Likewise, you want to be sure you’re mailing to a list that is likely to generate a good response. Certain types of property owners are already pre-disposed towards being motivated sellers. For example, absentee owners are an excellent list to mail. Absentee owners are typically investors. You can identify them because the property tax mailing address will differ from the property address. You’ll find many burned-out landlords from this list. Other lists I recommend mailing to are probates and evictions.

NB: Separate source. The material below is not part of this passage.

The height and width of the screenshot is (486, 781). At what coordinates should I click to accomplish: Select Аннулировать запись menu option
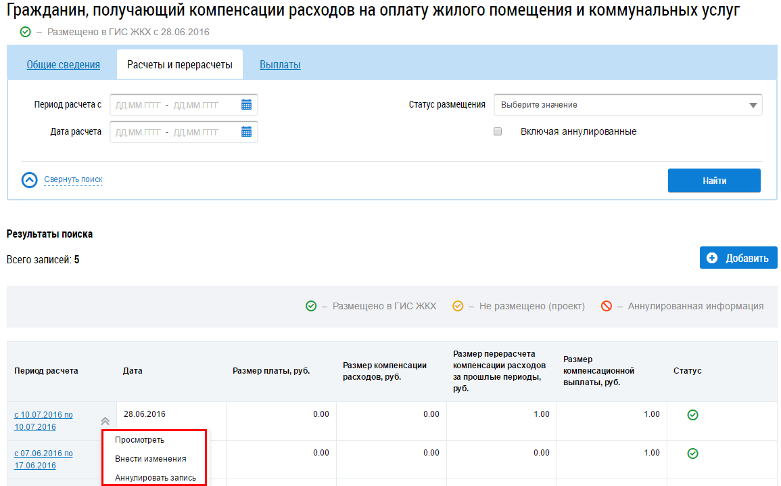(x=156, y=478)
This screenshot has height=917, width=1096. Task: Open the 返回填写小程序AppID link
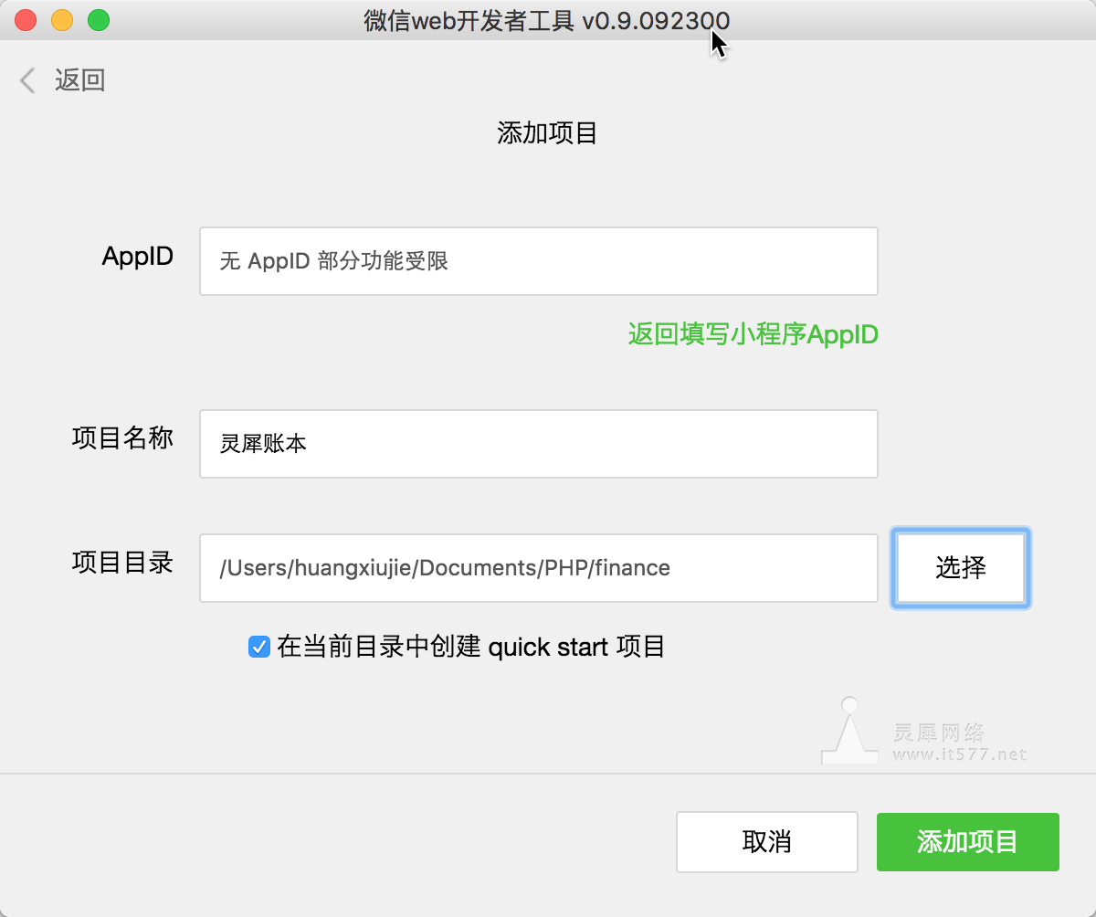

I want to make mention of foreclosure lists because this is probably the first list that pops into every real estate investor’s mind when they think about sending direct mail for lead generation. The foreclosure list can be a profitable list to mail, but you must keep in mind that every other real estate investor in your county is mailing to the same list. Therefore, it is absolutely critical that your mail piece distinguish itself from your competition (more about that later). Also, if you live in an area that is saturated with foreclosures, such as South Florida, California, Arizona, or Nevada, you will want to be sure to sift through the foreclosure list and only mail to the types of properties in which you want Real Estate Agent Magazine to invest. For instance, if you want to avoid short sales, then only mail the people that have equity in their homes. As mentioned above, the quality of the list is extremely important. I do not recommend purchasing a foreclosure list on-line unless you know what you’re getting. There are many companies that sell foreclosure lists that contain stale and inaccurate data; I’ve seen lists where many of the properties on the list had already been taken back by the bank. You do not want bank-owned properties on your list; you only want pre-foreclosure properties. My recommendation is to find a local data provider that specializes in your area. For example, if you live in Florida, is a good foreclosure list provider.
2. The Mail Piece
The second factor to think about before sending direct mail is the mail piece that you’re going to send. You have 3 main choices – postcards, letters, or “lumpy mail”.

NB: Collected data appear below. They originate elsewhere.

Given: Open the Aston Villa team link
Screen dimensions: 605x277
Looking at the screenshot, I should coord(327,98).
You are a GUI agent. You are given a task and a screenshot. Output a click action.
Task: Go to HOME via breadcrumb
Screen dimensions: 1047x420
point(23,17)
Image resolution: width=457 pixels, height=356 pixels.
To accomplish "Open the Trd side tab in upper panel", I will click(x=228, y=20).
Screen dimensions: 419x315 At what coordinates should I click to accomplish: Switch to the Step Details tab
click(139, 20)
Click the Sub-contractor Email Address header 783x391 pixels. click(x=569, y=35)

The advantage to postcards is that you don’t have to get the recipient to open the mail piece. They’ll see the postcard, read your message, and then decide whether to respond. Postcards are also good because they’re relatively inexpensive. However, the downside is that your response rate will not be as high as with a letter, so you will need to mail a larger volume to see the desired results.

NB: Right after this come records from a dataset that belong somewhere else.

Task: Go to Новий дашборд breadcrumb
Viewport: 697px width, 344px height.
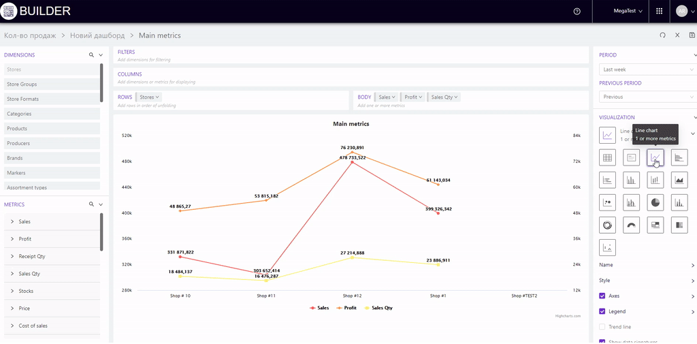Action: (x=97, y=35)
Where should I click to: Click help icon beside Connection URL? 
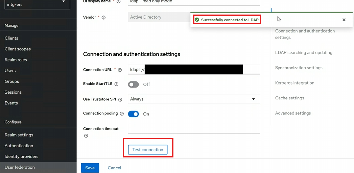click(x=120, y=70)
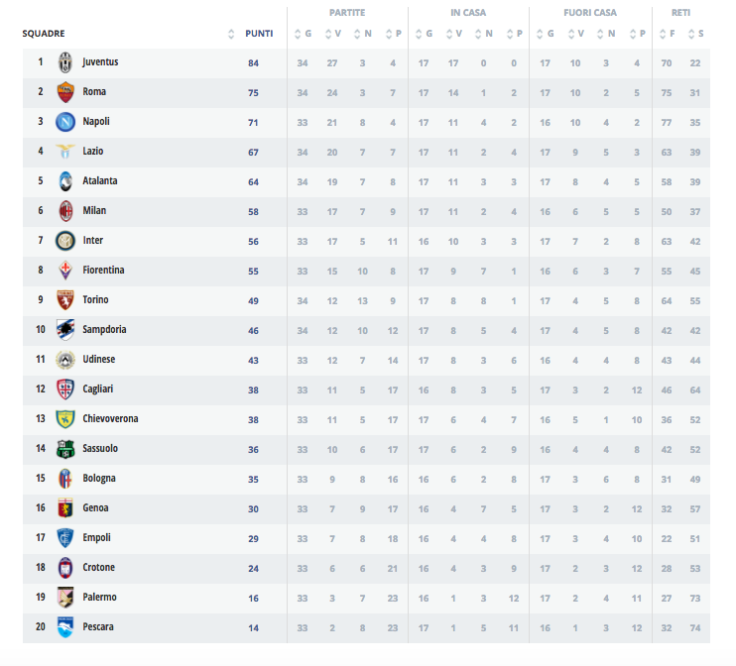Click the Genoa team crest
The height and width of the screenshot is (666, 736).
(65, 508)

Letters are great, as long as you give them a personal touch. Remember, you need to get the recipient to open the letter first. You can accomplish this by hand-addressing the envelopes (or better yet, using a handwriting font). If you send a letter with a pre-printed address or label, you are going to kill your response rate; this is especially true if you’re mailing to a foreclosure list. Another way to add a personal touch is to use invitation-style envelopes instead of business-sized.
Finally, “lumpy mail” can be just about anything that attracts attention due to the lumpy shape of the mail piece. Consider including some sort of promotional item or tchotchke, e.g. keychain, coffee cup. It really doesn’t matter – of course, you want to try Starting A Company To Buy Property to tie your item into your message or company – but the whole point is to get the recipient to open your mail piece. Obviously, it will cost more money to package and ship as compared to postcards and letters, but you will get a much higher response rate.